This is the bane of all sorts
of contact and comment forms, and popular applications such as blogs
include plug-in modules for blocking it. But you'll have to deal with
it yourself for custom applications, particularly if you decide to avoid using a CAPTCHA for every form entry. There are a few reasons your adversaries will spew garbage into
anything with an input or textarea field.
One motivation is to attempt email injection. If they know or suspect that the
website generates an email notification based on their input, they will
try to inject email headers into that input and hijack that
notification email for their own purposes. For example, including an
extra line return plus a "Bcc" into the post field where you ask them
to fill in their own email address could allow them to inject a series
of blind carbon copy recipients into that server-generated email. So
now the advertisement for porn they've entered into the comments
section goes out to the list of people they've designated - unless your
application is smart enough to recognize and block that gambit.
SQL injection is sort of the same thing, targeting databases instead
of forms. If they can make a few good guesses about how you're
translating their input into a SQL insert or update command, they may
be able to work in their own little flourishes.
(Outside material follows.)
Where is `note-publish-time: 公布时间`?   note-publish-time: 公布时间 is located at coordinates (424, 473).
Again, this relies on
you making a few dumb mistakes and failing to filter input correctly.
Sometimes the worst thing that happens is that you wind up getting a few strange emails or phantom entries in a database table.
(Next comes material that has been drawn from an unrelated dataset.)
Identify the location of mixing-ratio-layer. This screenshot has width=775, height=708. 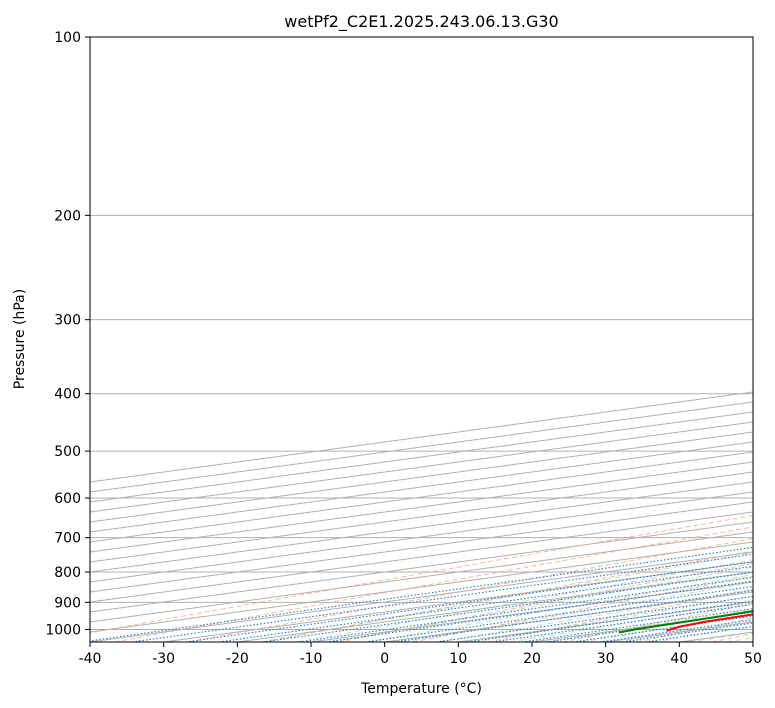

But even if the results aren't catastrophic, pay attention, look for
patterns. I like to have the website send me an email notification any
time something strange comes in. Here is an excerpt from one of those:
array (
'event' => '19',
'e' => 'hjUjnYhNukbCynexVH',
'rsvp' =>
array (
'answer' => '1',
'first' => 'NdIXUMiJ',
'last' => 'aWIyTtHhVPPLlWeG',
'reason' => 'PQA4S7 <a
href=\"http://snqqcyealkqs.com/\">snqqcyealkqs</a>,
[url=http://qxphfnlsmagp.com/]qxphfnlsmagp[/url],
[link=http://opchzvldolov.com/]opchzvldolov[/link],
http://poqsphfxalss.com/',
'update_id' => '',
'event' => '19',
),
'profile' =>
array (
'occupation' => 'HIRlonLIlTOFoyAX',
'company' => 'VfBSEqXhvFgnbONtC',
'address' => 'kYYidVgep',
'city' => 'hSxhSXCdQsEDUGl',
'state' => 'FL',
'zip' => 'PONkddDYYDF',
'phone' => 'hBEaMOvS',
'phonetype' => 'work',
)
This is what was entered into an event RSVP form. The question is
why. And I think the answer is pretty clearly that this was a probe, a
test, a way of seeing what the web application would put up with. And I
got the notification because at some point I noticed entries with this
kind of garbage turning up in the RSVP table of my database. More an
annoyance than a serious problem, on one level. On the other hand, as
long as the application was responding with "Thank very much for your
RSVP!" it was showing weakness. Any web application that will accept
"aWIyTtHhVPPLlWeG" as a valid last name will probably accept lots of
other garbage as well.
It's like walking down the street, jiggling door handles on all the
cars, looking for the one someone forgot to lock -- much easier than
breaking into a car that has been carefully secured. I have to assume
that's the only reason for submitting a completely random string of
characters rather than choosing from a list of common names. "John
Smith" could be a spammer, too, but wouldn't look so obviously
suspicious. But if the application will accept obvious garbage, then
it's obvious no one is paying attention.
So now I filter for text that includes random assortments of upper
and lowercase letters, counting the number of each and trying to
account for natural variations (like people who enter everything in
UPPERCASE or lowercase or have a little natural upper-lower case
combination like "du Maurier " or "McDonald") because some automated
hacking tool out there keeps throwing this same crap at me.
I also do pattern matching on web urls in the input and count the
number of occurrences. One or two might be legit (the user saying, "I
want to RSVP for this event, and I'm including company's website in
this handy comment field"), but more than that is probably spam (a list
of a dozen porn sites that an attacker is trying to get you to display
publicly or relay via email). Like any statistical approach to blocking
spam, this is error prone, but may be a necessary precaution.
Most of all, you have to pay attention for whatever is coming next.